Bab 21 Jangan Menghakimi Terlalu Cepat

Samantha dan Linny segera mengurus dokumen untuk keluar dari rumah sakit, dan karena mereka mengkhawatirkan Sean, mereka segera kembali ke tempat tinggalnya.

Saat itu Sean sudah bangun, ia telah membersihkan dirinya sendiri dan menyiapkan sarapan.

"Eh? Mami, kau sudah pulang? Sudah baikan?
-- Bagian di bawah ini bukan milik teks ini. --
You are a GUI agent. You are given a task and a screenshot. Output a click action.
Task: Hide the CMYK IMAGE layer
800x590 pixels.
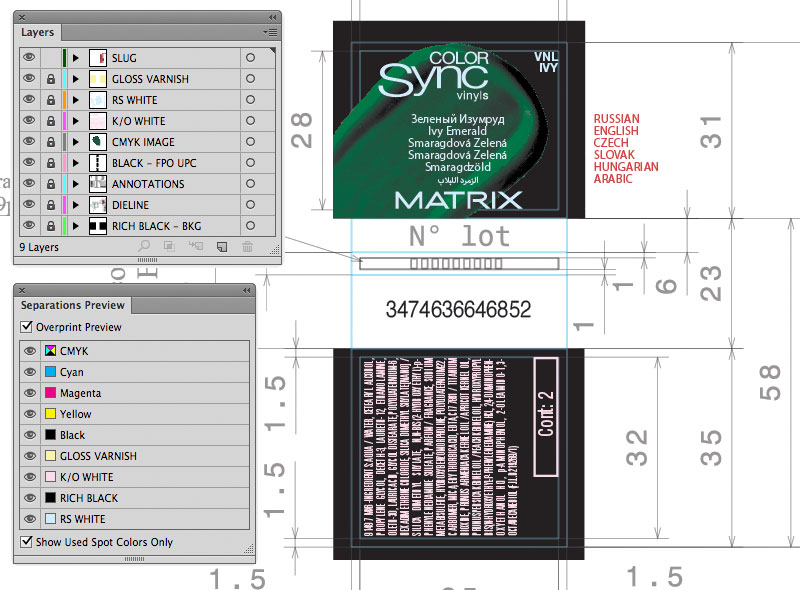click(29, 142)
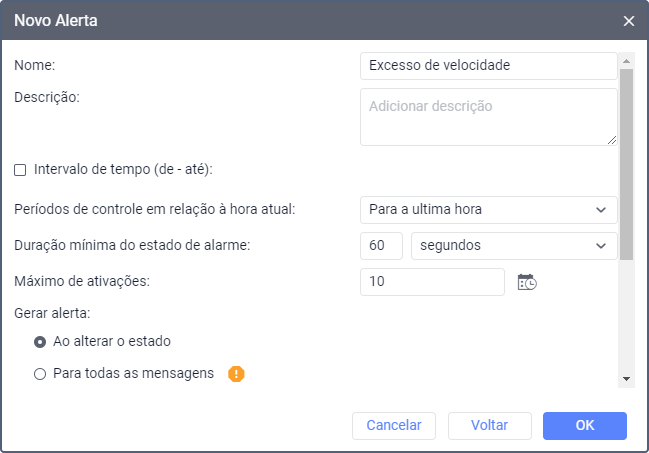This screenshot has height=453, width=649.
Task: Click the orange warning icon
Action: pyautogui.click(x=236, y=374)
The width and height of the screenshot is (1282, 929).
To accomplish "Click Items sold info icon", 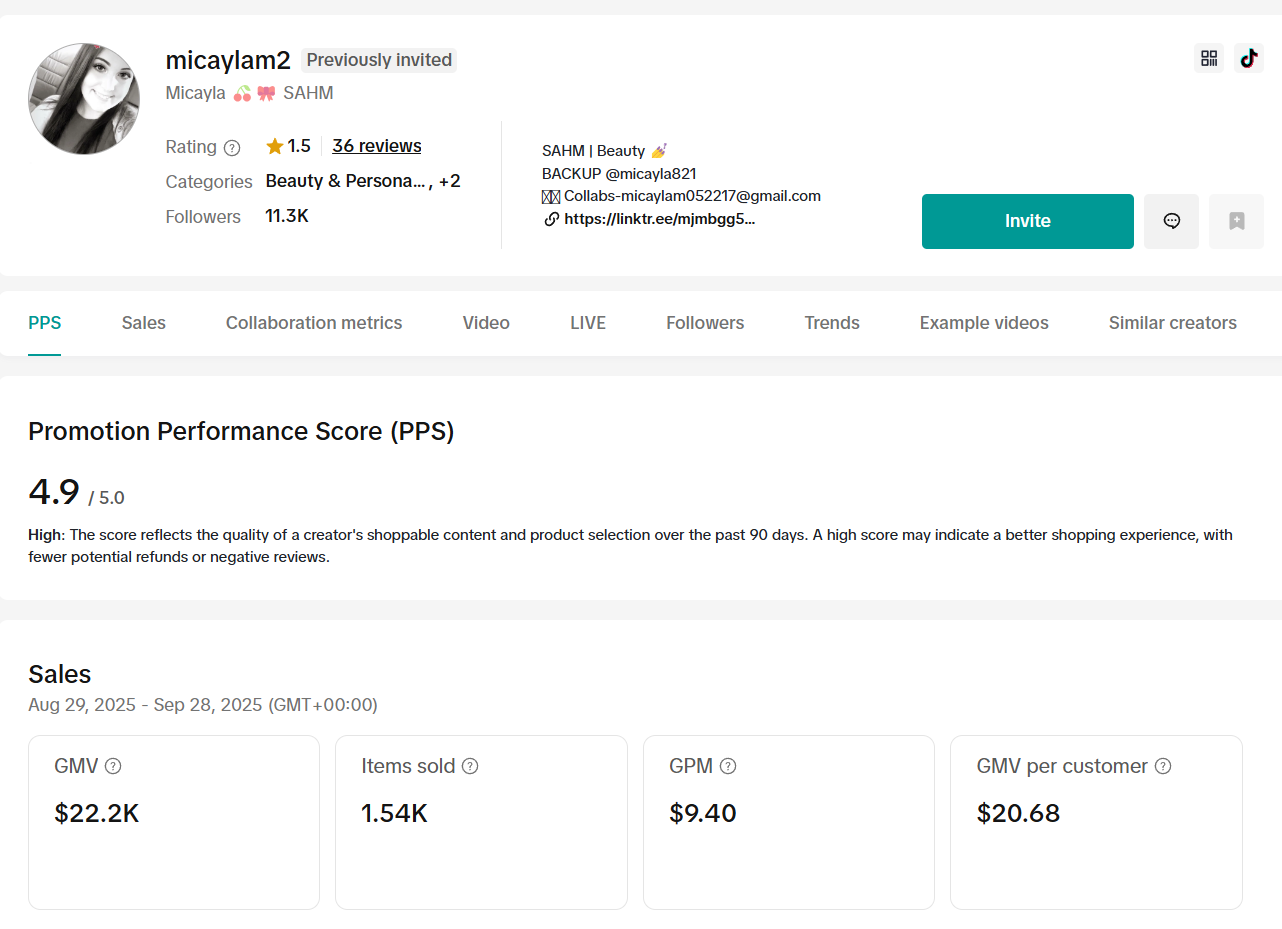I will 470,766.
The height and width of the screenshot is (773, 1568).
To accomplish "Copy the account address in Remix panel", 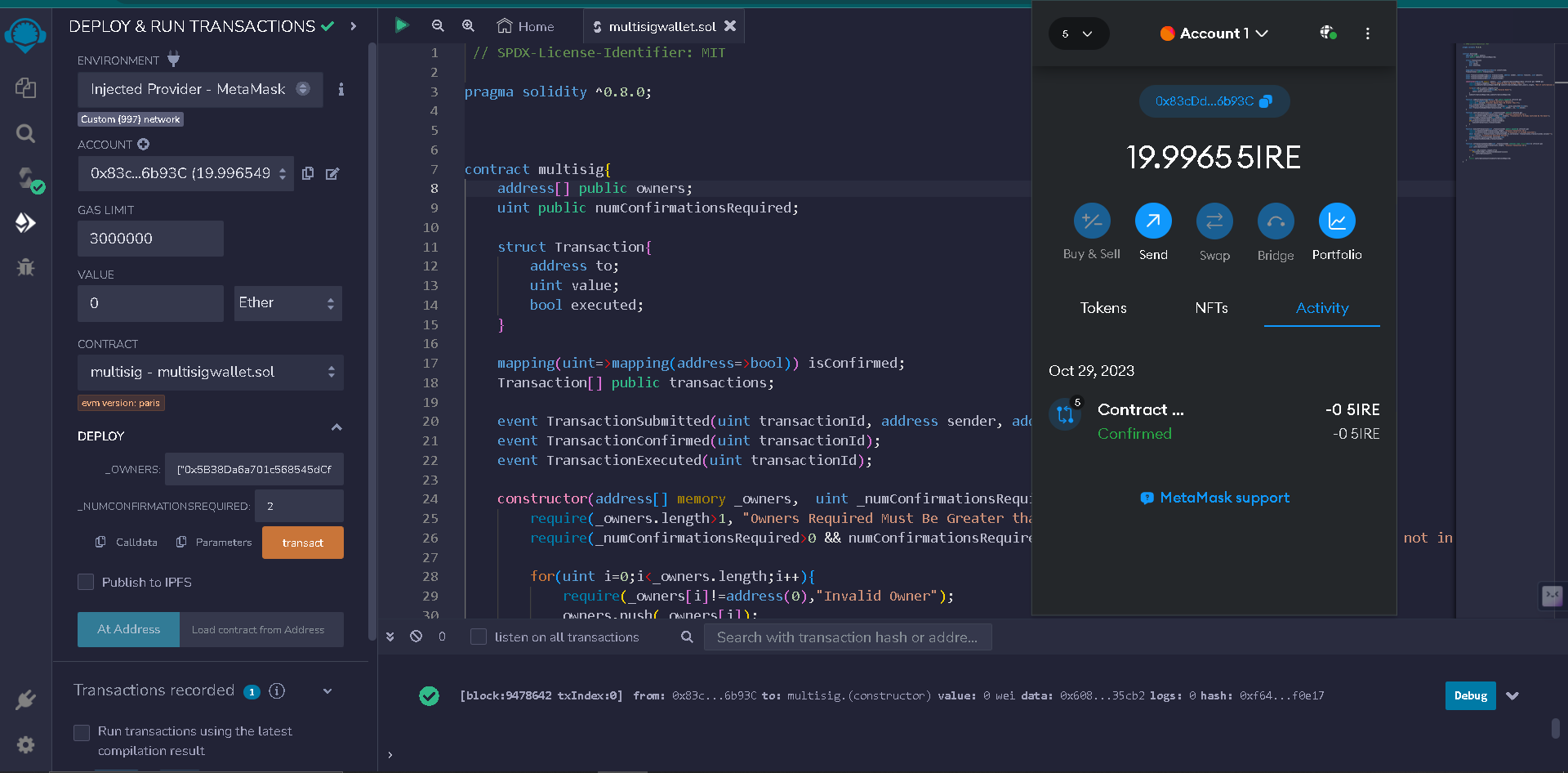I will pos(308,173).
Kenapa cepat sekali keluar dari rumah sakitnya?" Kata Sean dengan gembira ketika melihat Samantha.

Linny yang melihat Sean menyiapkan bubur daging telur pidan, dan ada juga bakpao yang masih panas, ia berkata dengan hangat, "Hei bocah, apa bubur ini kau yag membuatnya?"

Sean menggeleng, "Bukan, aku keluar membelinya, tapi mulai sekarang aku bisa belajar membuatnya, khusus untuk nanti aku akan mengurus makanan mami. "

"Sayang, anak baik." Wajah Samantha melembut, ia mengusap kepala Sean, merasa dialah malaikatnya seumur hidupnya, hadiah terbaik dari Tuhan.